Tip: Open your monitor's OSD before starting. Keep your cursor still during the sweep, disable any in-game sharpening, and test at your normal refresh rate. Strobing (ULMB/MBR) affects results — disable it first.
- Set monitor overdrive to Off in the OSD. Click Start Test and observe trailing.
- Raise speed gradually to make smearing obvious — this is your baseline.
- Switch to Normal/Medium overdrive; trailing should reduce significantly.
- Try Fast/Extreme; watch for bright halos ahead of the object (inverse ghosting).
- Settle on the highest level that shows no visible coronas.
What each overdrive level looks like
Overdrive Off
Pixels transition at their natural speed. You see a long, faded trail behind the moving square — classic smearing. Fine for office monitors; noticeable in fast motion content.
Overdrive Normal
Pixels receive a moderate over-voltage boost. Most trailing disappears. This is the best setting for most monitors — smearing goes away and coronas are minimal or absent.
Overdrive Fast
Maximum boost. Transitions are fast, but overshoot creates a bright leading edge (inverse ghosting corona). If you see a white halo ahead of the square, you've gone too far.
Overdrive vs. ghosting explained
LCD pixels cannot switch colour instantaneously — the liquid crystals need time to reorient. Ghosting is the visual trail this delay creates: the old pixel value lingers for part of the next frame, leaving a smear behind fast-moving edges. Overdrive addresses this by driving pixels with extra voltage, accelerating the transition. The risk is overshoot: the pixel blasts past its target and must correct back, creating the characteristic bright or dark corona. The balance between these two artefacts determines the ideal overdrive level for your panel.

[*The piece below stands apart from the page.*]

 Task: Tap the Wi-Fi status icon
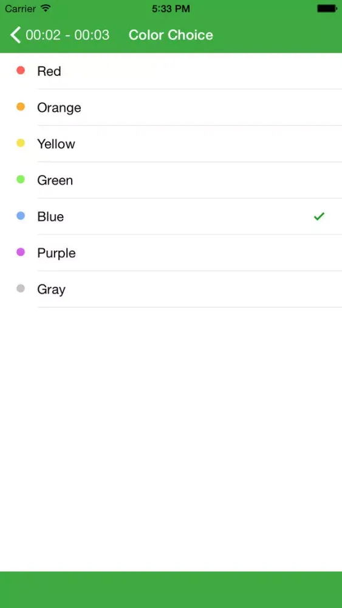pos(46,8)
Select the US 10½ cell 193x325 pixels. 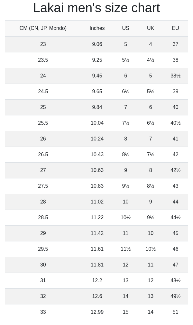[125, 218]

Overdrive & Response Time — FAQ
What is overdrive on a monitor?
Overdrive applies a brief over-voltage to LCD pixels to make them transition faster. Lower settings leave trailing; higher settings overshoot and create bright or dark coronas ahead of moving objects.
What is inverse ghosting / overshoot corona?

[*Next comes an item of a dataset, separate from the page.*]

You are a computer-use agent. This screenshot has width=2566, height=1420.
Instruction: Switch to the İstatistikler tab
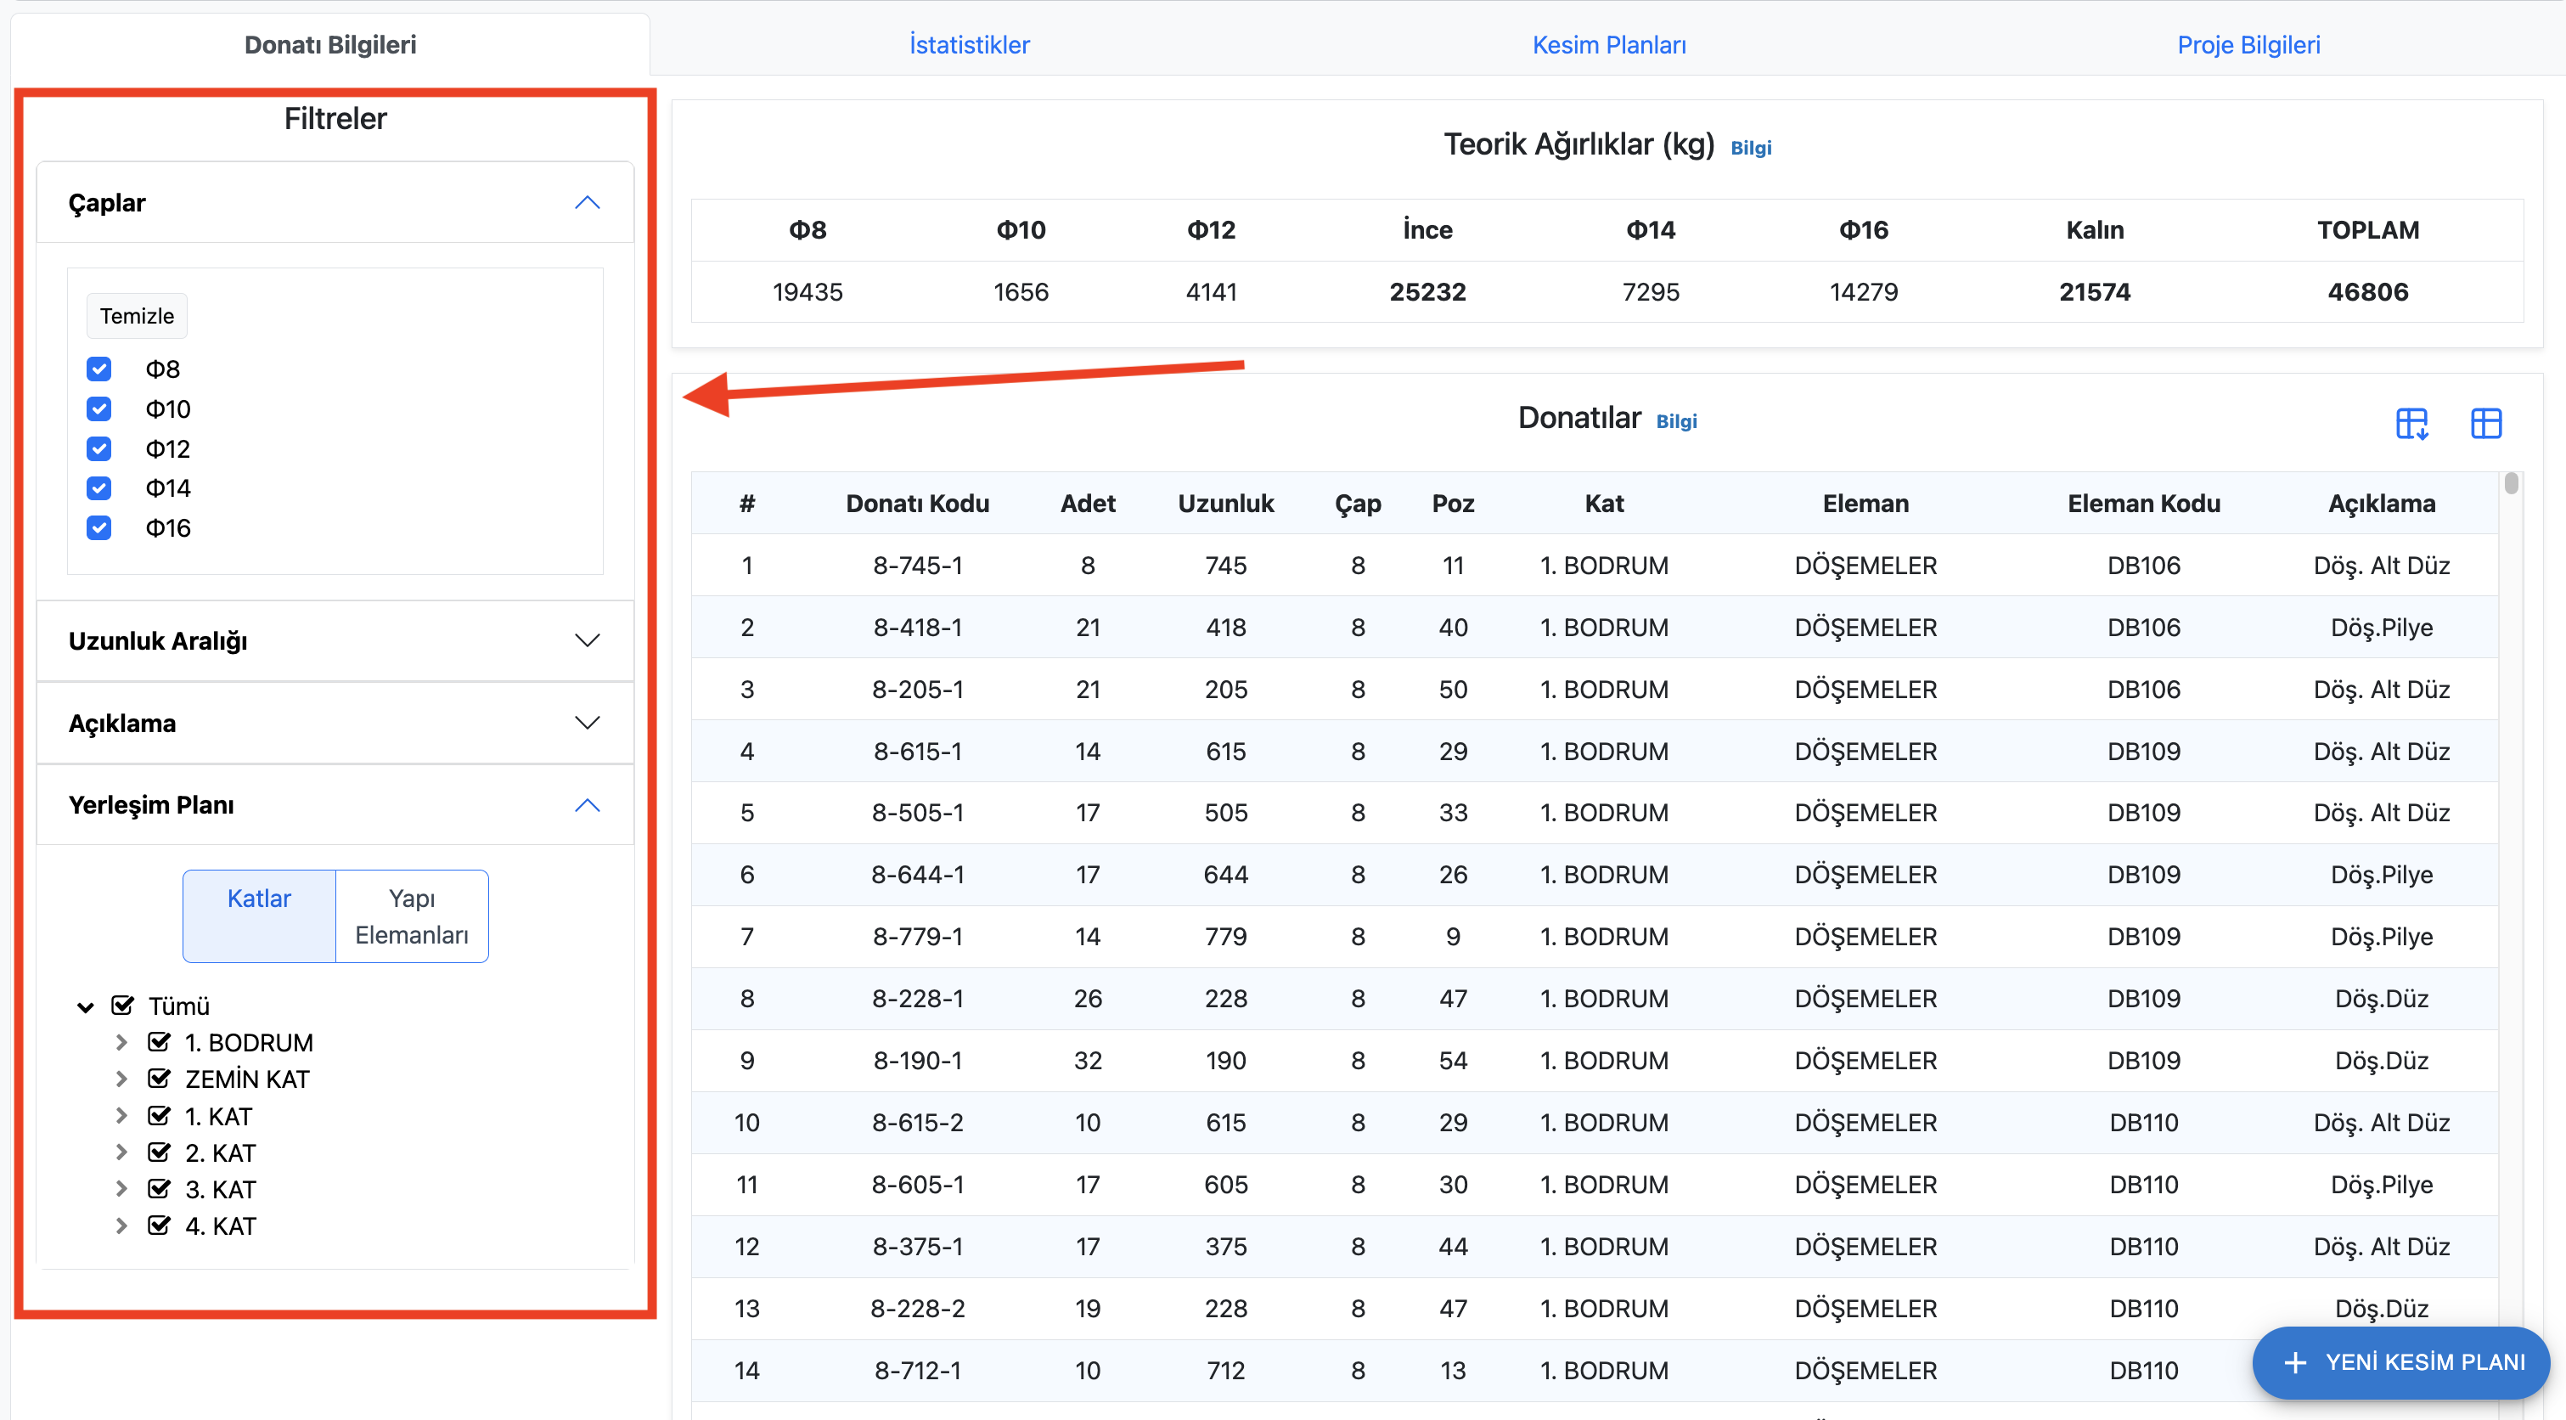968,45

When overdrive is set too high, pixels overshoot their target and then correct back. This shows as a bright or dark fringe leading fast-moving objects. Reduce overdrive by one step to eliminate it.

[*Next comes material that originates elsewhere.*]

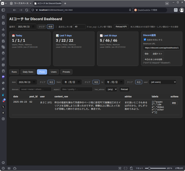The image size is (185, 171).
Task: Open the Downloads panel in sidebar
Action: (3, 29)
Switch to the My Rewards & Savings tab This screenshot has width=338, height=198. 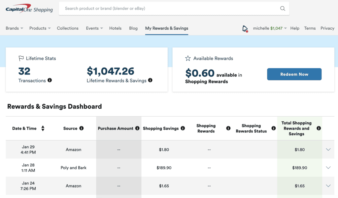[x=166, y=28]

Can this test give me a response time in milliseconds?
No — browsers don't expose per-pixel timing. Use this for visual comparison of settings and displays rather than absolute measurements.
Does refresh rate affect which overdrive setting is best?
Yes. At 60Hz, moderate overdrive is usually enough. At 144Hz+ you may need faster overdrive — but monitor corona risk increases, so check carefully at speed.
What is the best overdrive setting?
The one where smearing disappears without visible coronas. Use this test: raise overdrive until trailing is gone, then back off if bright halos appear ahead of the moving square.